**What this task involves**
Which lines in the records below contain the word "Launch"? Return each of them.

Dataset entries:
-- -- --

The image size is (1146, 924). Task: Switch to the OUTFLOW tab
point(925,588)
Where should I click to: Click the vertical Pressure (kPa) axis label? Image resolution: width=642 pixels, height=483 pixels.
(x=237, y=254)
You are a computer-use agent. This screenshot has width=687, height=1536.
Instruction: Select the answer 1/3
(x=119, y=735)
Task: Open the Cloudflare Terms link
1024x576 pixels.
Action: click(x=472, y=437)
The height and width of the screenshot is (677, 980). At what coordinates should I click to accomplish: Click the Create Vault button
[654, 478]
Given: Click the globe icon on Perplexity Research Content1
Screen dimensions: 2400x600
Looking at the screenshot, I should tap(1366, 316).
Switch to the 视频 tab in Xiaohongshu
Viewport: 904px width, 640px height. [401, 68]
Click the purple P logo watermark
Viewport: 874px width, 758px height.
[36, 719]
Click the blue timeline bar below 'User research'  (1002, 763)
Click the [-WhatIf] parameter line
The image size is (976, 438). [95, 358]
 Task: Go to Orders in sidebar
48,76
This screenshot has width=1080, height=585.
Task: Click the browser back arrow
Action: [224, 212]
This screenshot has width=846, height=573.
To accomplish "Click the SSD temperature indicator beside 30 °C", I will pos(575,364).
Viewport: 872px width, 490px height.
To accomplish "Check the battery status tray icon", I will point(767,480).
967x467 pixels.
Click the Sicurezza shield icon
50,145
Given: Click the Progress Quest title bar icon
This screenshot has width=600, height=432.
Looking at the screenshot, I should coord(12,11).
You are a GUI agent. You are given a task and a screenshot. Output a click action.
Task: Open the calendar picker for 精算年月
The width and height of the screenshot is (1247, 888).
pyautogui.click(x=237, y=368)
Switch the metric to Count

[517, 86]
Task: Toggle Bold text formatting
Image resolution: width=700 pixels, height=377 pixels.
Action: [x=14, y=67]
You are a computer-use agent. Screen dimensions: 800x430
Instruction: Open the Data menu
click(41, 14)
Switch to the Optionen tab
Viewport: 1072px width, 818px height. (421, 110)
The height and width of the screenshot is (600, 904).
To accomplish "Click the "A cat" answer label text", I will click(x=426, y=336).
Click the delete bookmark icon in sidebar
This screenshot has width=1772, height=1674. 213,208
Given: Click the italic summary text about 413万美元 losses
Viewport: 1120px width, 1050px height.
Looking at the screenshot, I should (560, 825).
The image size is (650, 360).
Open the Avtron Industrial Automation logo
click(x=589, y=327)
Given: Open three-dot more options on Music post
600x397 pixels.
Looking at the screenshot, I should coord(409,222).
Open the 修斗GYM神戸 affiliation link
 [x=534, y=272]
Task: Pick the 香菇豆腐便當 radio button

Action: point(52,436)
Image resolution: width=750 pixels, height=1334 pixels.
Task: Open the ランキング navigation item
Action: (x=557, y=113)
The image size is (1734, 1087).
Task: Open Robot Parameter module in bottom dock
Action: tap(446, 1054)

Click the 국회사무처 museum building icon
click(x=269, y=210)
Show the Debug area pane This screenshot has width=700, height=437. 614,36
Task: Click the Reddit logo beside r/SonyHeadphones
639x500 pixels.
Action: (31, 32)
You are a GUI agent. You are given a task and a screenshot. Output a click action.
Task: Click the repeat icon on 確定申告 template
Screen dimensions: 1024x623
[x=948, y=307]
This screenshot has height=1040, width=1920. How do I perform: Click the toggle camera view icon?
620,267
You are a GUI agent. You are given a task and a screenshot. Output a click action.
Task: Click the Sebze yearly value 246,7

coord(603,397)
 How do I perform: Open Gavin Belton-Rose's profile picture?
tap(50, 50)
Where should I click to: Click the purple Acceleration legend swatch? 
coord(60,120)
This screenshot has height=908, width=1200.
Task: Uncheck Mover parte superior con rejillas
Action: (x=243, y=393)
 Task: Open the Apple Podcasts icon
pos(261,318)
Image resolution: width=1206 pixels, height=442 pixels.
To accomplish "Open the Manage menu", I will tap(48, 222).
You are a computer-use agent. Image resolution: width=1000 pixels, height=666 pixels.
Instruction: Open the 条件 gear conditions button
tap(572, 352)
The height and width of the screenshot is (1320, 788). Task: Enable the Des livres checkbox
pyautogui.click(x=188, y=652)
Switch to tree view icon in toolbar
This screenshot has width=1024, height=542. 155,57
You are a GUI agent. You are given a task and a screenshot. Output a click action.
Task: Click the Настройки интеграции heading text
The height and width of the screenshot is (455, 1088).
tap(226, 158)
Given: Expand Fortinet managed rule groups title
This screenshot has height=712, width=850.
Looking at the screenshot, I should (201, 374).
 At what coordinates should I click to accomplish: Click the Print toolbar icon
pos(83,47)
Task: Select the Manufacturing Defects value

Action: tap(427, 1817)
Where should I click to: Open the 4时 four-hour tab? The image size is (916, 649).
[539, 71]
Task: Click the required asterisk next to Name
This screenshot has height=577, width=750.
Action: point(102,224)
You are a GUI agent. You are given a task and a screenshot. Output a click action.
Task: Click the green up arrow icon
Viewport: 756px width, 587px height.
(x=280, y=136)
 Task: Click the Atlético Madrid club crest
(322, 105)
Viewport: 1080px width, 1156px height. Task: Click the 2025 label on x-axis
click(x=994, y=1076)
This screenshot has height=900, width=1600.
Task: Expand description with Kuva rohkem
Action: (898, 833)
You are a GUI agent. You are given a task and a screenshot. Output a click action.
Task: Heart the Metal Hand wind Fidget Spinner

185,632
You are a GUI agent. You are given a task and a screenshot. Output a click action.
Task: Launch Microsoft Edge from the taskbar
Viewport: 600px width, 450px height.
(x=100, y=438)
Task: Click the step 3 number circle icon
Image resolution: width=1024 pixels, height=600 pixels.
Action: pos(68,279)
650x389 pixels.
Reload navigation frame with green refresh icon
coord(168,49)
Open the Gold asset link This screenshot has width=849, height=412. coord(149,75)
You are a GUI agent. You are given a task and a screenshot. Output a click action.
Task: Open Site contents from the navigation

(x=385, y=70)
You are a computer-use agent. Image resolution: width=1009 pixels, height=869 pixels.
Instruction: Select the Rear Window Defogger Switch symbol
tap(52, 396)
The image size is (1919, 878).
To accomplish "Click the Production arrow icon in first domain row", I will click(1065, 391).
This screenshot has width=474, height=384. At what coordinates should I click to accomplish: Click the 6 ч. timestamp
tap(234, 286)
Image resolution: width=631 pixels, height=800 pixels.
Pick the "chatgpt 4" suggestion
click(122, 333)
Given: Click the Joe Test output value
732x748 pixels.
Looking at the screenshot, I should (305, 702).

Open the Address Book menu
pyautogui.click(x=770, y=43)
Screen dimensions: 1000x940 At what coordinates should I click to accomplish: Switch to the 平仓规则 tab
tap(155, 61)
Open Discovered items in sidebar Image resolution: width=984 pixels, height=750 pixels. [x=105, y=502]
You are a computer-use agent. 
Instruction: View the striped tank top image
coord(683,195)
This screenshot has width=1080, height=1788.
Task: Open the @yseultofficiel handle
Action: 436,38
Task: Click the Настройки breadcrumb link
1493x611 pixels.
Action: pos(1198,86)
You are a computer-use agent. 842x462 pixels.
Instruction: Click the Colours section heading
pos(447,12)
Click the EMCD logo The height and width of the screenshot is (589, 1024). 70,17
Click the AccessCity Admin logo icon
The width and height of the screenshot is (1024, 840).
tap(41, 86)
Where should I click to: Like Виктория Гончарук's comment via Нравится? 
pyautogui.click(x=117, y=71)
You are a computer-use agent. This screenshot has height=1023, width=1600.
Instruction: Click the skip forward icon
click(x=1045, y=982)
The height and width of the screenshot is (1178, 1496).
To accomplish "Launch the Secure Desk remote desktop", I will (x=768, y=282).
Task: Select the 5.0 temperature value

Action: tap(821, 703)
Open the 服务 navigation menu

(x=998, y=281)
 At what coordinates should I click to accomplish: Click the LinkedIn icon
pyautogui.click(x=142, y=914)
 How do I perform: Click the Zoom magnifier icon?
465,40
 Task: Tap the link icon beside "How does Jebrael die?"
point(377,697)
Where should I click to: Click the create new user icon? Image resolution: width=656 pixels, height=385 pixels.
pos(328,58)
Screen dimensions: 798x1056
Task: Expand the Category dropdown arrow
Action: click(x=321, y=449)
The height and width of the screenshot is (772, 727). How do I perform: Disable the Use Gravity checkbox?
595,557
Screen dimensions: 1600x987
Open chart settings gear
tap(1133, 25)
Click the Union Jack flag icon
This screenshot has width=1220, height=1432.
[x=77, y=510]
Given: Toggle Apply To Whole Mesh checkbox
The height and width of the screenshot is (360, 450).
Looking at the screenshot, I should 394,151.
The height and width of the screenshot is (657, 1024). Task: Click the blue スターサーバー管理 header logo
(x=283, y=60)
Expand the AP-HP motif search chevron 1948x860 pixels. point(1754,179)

-- -- --

**Written answer**
Task: Launch Microsoft Edge from the taskbar
To accomplish "Launch the Secure Desk remote desktop", I will (x=768, y=282).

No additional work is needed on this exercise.